My lesson came, not through painting, but through writing creative non-fiction. In sorting out the details of a story, I had to decide what to leave out and what to put in – to find where “that’s what happened” stopped serving the story. Truth is relative to the person telling it and it is no different in painting. It is not enough to say “because that’s the way it was”. The key to art is helping others see the mundane in a new way. So keeping it too accurate and logically mundane rarely brings the insight I want to share.
In many ways, my last series was largely documentary. I added and pulled details, but then the controversy was, am I accurate enough to document a place and still say something that has a greater meaning?
It can be a fine line. That is where having a purpose for a series becomes critical. What kind of story do I need to tell? Is it mine alone or does it belong to others too? What does that last question really mean?
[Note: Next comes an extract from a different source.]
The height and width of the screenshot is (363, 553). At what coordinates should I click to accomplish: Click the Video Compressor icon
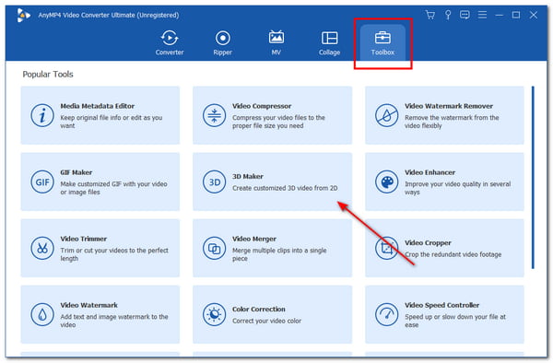pos(214,115)
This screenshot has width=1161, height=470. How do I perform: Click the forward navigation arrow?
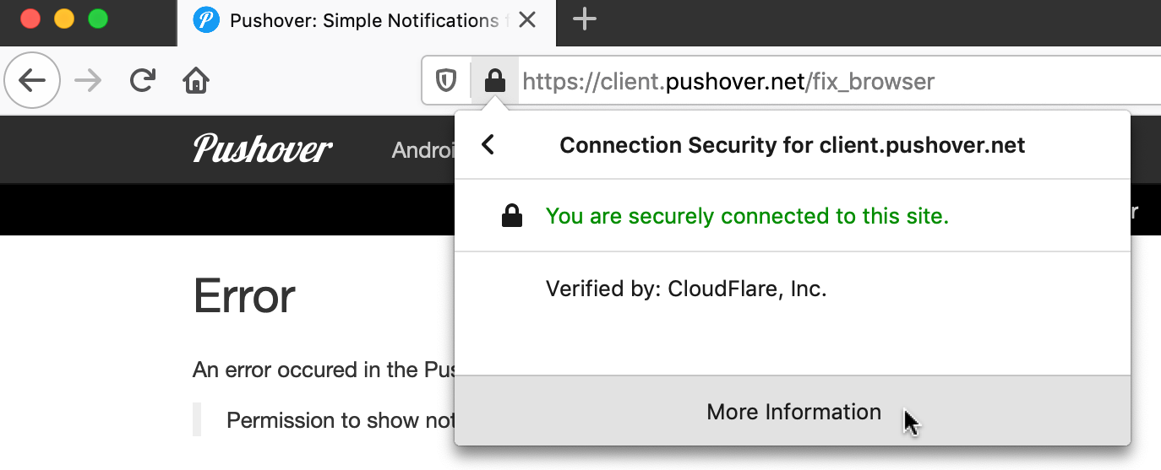(88, 81)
Down here, for now, it is just mine. And now I have to find a new way to edit the details of a new place in order to find my story or find myself stuck in that swamp of in-between. My photographs inspire me still, but my purpose might no longer be documentary. I think I will remain a representational painter, but that blanket is a broad one.
2012’s “St. Frances de Asis” was an experiment inspired by Georgia O’Keeffe. I cropped the original photo to remove the temptation to reproduce elements of the background. I stylized the sky and concentrated on the purity of the forms, their light and shadow and most of all, the colour. I pushed reality to play with a more analogous palette. This is most definitely representational, if not entirely realistic, and further out in the spectrum than I have gone since 2004. (See bottom image)
In life, when the story changes, the line only becomes clear with some distance and movement. I am not sure what I will achieve in the coming months. Perhaps some experiments with some new tools for glazing and trying out some of Georgia O’Keeffe’s approach to style might break my habits. I wait for the ideas in Kandinsky’s book and others to sink in because I can’t think my way through this. I believed that being torn in two directions was a bad thing, but I am beginning to wonder that if I succumb and embrace the conflict that something new will emerge. And the photograph remains my muse, pitfalls hopefully remaining in the distance.
Be patient toward all that is unsolved in your heart and try to love the questions themselves… Do not now seek the answers, which cannot be given you because you would not be able to live them.